── Input material
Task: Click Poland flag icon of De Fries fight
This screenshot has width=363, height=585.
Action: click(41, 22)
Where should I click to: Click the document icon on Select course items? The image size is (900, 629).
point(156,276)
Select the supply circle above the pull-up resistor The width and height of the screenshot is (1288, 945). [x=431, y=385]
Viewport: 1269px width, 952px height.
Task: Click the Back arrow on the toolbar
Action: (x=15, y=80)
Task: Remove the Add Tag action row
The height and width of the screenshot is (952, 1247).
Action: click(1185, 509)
────
What is expected:
Copy the records above line for line, without changing anything.

In response:
Task: Click Poland flag icon of De Fries fight
This screenshot has width=363, height=585.
Action: click(41, 22)
Where should I click to: Click the document icon on Select course items? The image size is (900, 629).
point(156,276)
Select the supply circle above the pull-up resistor The width and height of the screenshot is (1288, 945). [x=431, y=385]
Viewport: 1269px width, 952px height.
Task: Click the Back arrow on the toolbar
Action: (x=15, y=80)
Task: Remove the Add Tag action row
The height and width of the screenshot is (952, 1247).
Action: click(1185, 509)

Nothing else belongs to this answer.